In its latest filing in Thornley v. Clearview AI, No. 20-3249, defendant Clearview AI petitioned the Seventh Circuit to stay the issuance of its mandate in the litigation because it plans to file a petition for writ of certiorari with the Supreme Court.  The Seventh Circuit has not yet issued its mandate following its decision earlier this month to deny rehearing of its decision affirming that Plaintiffs’ putative class action brought under Illinois’ Biometric Information Privacy Act (“BIPA”) should be heard in state court, rather than federal court.

While Clearview has not yet filed its petition for certiorari, its filing with the Seventh Circuit gives a preview of the question it will ask the Supreme Court to clarify: whether, under Spokeo, Inc. v. Robins, 136 S. Ct. 1540 (2016), an allegation of a statutory violation necessarily gives rise to a concrete and particularized injury-in-fact that is necessary for Article III standing.  A plaintiff must have Article III standing to sue in federal court, which requires that the plaintiff prove: (1) an injury in fact; (2) causation of the injury by the defendant; and (3) that the injury is likely to be redressed by the requested relief.  In Spokeo, the Supreme Court found that a statutory violation can be sufficient to constitute an injury in fact, but did not provide analysis of which types of statutory violations necessarily implicate concrete and particularized injuries in fact.

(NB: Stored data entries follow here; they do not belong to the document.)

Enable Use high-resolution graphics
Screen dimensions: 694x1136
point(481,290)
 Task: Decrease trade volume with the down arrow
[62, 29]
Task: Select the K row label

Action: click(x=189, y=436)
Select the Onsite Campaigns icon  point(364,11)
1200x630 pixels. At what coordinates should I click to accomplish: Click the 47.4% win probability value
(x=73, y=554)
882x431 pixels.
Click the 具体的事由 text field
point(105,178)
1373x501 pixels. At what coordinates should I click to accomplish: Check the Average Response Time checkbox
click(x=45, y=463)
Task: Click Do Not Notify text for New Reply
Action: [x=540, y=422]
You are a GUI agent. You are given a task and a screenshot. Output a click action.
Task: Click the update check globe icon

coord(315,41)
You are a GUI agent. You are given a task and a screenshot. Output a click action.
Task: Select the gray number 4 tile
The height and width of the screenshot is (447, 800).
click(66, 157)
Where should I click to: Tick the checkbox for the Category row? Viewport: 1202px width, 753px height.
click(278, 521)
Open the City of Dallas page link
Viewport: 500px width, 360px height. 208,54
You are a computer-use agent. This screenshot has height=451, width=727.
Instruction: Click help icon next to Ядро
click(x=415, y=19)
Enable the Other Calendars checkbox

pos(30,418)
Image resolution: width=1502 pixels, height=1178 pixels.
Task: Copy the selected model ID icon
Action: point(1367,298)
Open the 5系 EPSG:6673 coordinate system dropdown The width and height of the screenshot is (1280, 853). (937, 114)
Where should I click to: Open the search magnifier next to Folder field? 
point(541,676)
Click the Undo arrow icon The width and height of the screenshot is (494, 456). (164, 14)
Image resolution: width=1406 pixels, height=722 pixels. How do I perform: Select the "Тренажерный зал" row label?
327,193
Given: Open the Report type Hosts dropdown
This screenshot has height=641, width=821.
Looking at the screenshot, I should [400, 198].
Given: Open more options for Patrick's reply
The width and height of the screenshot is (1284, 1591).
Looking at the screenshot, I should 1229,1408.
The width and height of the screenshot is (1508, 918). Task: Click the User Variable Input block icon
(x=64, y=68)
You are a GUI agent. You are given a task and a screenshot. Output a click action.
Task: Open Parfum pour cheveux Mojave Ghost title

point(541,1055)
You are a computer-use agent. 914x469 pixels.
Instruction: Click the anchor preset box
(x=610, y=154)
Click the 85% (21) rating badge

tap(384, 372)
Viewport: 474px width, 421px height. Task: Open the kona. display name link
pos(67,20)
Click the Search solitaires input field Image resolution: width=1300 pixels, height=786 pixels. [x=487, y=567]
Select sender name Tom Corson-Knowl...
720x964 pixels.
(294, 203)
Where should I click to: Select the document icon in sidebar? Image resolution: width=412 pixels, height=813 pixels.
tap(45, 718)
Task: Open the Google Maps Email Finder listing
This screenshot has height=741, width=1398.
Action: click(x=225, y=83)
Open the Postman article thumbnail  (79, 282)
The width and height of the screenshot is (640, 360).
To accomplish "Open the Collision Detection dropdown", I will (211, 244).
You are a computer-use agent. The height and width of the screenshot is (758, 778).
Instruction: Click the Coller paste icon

Throughout the procedural history of Thornley, Clearview has consistently alleged that the BIPA violations alleged in Plaintiffs’ complaint are sufficient for Article III standing, because violations of BIPA constitute a concrete and particularized harm given the privacy concerns implicated in the statute.  Plaintiffs had alleged a statutory violation of BIPA, section 15(c), which prevents a private entity from selling or profiting from an individual’s biometric data, on the basis of Clearview selling access to its digital database containing Plaintiffs’ biometric identifiers or information.  Plaintiffs have argued that the action should play out in state court because the complaint intentionally only alleges a procedural violation of BIPA, which is not itself a sufficient injury in fact to confer Article III standing upon Plaintiffs.  The district court previously found, and the Seventh Circuit affirmed, that it was permissible for Plaintiffs to take advantage of the fact that Illinois permits suits under BIPA that only allege procedural violations of the statute, and that Plaintiffs had not alleged a concrete and particularized harm in alleging the specific violations of BIPA they raised.

Clearview’s petition would give the Supreme Court the opportunity to clarify the types of statutory violations that necessarily give rise to Article III standing under Spokeo, and any decision would have a significant impact on the wave of BIPA legislation that has been brought since BIPA became law in 2008.  While the jury is out on whether the Supreme Court will grant certiorari, it already did so earlier this year for a key question of Article III standing under the FCRA.